Prompt> Everything from the line containing "Where should I click to: Click the Water" through the line containing "The height and width of the screenshot is (861, 1400)." should be repeated exactly, and nothing else from the data.

Entries supplied>
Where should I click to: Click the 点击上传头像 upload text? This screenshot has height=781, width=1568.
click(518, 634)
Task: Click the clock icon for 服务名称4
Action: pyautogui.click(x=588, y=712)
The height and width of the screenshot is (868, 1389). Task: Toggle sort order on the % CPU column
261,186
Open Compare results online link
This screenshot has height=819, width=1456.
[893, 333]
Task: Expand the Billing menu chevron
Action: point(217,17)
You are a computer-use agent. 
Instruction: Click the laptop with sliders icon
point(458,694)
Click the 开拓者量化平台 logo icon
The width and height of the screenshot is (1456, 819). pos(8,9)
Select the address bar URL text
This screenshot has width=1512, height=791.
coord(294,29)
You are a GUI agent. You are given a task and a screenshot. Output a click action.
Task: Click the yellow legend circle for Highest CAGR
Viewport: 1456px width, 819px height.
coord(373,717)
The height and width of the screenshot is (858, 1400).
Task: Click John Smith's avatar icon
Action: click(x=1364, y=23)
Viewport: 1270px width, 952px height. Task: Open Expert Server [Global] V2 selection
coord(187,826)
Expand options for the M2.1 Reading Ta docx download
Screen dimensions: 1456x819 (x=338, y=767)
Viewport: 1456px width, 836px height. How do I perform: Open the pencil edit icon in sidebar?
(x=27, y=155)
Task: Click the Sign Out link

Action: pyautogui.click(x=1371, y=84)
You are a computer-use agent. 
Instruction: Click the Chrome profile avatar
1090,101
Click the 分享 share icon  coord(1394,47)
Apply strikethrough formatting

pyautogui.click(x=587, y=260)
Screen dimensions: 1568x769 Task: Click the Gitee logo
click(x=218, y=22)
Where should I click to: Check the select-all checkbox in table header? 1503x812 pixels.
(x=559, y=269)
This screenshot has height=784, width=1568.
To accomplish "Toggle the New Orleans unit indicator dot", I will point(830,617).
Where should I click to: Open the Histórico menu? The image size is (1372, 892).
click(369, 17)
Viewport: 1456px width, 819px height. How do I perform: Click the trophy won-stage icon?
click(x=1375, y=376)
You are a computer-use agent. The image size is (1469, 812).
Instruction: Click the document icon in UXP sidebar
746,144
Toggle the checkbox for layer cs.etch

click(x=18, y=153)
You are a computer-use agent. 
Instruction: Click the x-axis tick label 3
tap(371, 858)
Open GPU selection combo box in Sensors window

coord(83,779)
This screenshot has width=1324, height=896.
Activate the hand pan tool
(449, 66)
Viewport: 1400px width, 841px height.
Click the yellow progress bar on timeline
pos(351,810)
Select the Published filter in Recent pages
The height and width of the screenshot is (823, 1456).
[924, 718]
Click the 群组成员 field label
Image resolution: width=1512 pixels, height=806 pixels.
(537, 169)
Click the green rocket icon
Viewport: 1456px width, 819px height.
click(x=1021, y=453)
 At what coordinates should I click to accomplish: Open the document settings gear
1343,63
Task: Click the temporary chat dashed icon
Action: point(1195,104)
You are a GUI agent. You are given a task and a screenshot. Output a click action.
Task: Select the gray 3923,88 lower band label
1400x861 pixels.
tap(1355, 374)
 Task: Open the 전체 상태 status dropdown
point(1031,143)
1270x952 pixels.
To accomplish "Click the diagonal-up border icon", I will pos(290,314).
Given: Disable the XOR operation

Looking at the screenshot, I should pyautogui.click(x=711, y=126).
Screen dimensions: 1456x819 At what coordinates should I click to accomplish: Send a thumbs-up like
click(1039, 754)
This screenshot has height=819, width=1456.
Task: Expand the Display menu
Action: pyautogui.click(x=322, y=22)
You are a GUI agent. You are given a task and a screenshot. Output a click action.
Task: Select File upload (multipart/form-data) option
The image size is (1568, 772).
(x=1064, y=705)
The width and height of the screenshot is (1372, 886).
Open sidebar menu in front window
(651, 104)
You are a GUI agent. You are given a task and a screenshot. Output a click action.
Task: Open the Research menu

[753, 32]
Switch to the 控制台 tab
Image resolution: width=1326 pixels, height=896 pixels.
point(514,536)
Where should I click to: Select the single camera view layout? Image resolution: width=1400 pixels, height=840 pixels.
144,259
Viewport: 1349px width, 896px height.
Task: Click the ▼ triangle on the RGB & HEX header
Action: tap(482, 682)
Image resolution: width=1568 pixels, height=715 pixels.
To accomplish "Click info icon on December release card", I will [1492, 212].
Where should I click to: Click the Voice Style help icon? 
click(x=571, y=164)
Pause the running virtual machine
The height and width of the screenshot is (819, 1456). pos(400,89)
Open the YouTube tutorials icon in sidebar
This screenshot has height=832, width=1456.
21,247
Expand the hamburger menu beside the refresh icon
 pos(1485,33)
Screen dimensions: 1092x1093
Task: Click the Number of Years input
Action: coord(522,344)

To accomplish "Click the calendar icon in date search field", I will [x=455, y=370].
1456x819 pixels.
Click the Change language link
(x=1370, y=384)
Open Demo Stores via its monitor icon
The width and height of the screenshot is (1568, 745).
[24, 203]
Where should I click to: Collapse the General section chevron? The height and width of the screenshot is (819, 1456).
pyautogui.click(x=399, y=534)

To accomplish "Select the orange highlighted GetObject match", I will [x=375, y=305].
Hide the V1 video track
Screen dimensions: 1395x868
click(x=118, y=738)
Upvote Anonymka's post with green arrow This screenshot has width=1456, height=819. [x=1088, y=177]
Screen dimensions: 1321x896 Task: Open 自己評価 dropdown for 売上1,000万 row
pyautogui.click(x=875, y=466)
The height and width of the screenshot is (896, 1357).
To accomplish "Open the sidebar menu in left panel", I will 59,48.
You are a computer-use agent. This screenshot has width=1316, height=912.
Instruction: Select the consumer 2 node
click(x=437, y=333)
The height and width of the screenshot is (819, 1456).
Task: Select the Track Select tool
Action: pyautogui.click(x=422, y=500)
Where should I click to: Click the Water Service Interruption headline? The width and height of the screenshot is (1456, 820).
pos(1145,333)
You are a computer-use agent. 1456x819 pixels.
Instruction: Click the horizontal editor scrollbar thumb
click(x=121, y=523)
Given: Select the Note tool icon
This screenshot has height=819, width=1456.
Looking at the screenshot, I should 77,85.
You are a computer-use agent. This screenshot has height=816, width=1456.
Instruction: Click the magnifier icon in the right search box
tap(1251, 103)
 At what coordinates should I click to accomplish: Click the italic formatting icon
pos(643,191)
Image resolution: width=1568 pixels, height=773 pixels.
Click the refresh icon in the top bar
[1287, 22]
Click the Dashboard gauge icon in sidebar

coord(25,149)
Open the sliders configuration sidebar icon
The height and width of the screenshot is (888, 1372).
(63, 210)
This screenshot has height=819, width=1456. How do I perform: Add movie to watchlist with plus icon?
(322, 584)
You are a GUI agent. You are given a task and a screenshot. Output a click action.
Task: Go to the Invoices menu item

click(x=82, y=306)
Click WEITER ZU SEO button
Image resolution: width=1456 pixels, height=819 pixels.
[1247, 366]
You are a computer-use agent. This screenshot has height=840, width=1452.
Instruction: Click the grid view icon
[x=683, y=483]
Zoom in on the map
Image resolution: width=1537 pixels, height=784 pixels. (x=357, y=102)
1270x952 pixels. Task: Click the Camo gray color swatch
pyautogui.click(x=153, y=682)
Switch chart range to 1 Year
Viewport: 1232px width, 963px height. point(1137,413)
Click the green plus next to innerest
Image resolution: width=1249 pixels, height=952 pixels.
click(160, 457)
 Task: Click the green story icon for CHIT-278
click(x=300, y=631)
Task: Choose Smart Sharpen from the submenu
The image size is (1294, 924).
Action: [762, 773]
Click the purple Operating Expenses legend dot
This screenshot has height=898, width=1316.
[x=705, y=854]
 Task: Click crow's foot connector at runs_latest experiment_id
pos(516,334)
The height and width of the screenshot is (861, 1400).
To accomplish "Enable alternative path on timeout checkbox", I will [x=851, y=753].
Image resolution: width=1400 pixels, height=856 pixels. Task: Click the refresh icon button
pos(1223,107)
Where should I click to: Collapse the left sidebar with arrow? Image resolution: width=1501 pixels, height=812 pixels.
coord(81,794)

Completed task>
Where should I click to: Click the Water Service Interruption headline? The width and height of the screenshot is (1456, 820).
pos(1145,333)
You are a computer-use agent. 1456x819 pixels.
Instruction: Click the horizontal editor scrollbar thumb
click(x=121, y=523)
Given: Select the Note tool icon
This screenshot has height=819, width=1456.
Looking at the screenshot, I should 77,85.
You are a computer-use agent. This screenshot has height=816, width=1456.
Instruction: Click the magnifier icon in the right search box
tap(1251, 103)
 At what coordinates should I click to accomplish: Click the italic formatting icon
pos(643,191)
Image resolution: width=1568 pixels, height=773 pixels.
Click the refresh icon in the top bar
[1287, 22]
Click the Dashboard gauge icon in sidebar

coord(25,149)
Open the sliders configuration sidebar icon
The height and width of the screenshot is (888, 1372).
(63, 210)
This screenshot has height=819, width=1456. How do I perform: Add movie to watchlist with plus icon?
(322, 584)
You are a GUI agent. You are given a task and a screenshot. Output a click action.
Task: Go to the Invoices menu item

click(x=82, y=306)
Click WEITER ZU SEO button
Image resolution: width=1456 pixels, height=819 pixels.
[1247, 366]
You are a computer-use agent. This screenshot has height=840, width=1452.
Instruction: Click the grid view icon
[x=683, y=483]
Zoom in on the map
Image resolution: width=1537 pixels, height=784 pixels. (x=357, y=102)
1270x952 pixels. Task: Click the Camo gray color swatch
pyautogui.click(x=153, y=682)
Switch chart range to 1 Year
Viewport: 1232px width, 963px height. point(1137,413)
Click the green plus next to innerest
Image resolution: width=1249 pixels, height=952 pixels.
click(160, 457)
 Task: Click the green story icon for CHIT-278
click(x=300, y=631)
Task: Choose Smart Sharpen from the submenu
The image size is (1294, 924).
Action: [762, 773]
Click the purple Operating Expenses legend dot
This screenshot has height=898, width=1316.
[x=705, y=854]
 Task: Click crow's foot connector at runs_latest experiment_id
pos(516,334)
The height and width of the screenshot is (861, 1400).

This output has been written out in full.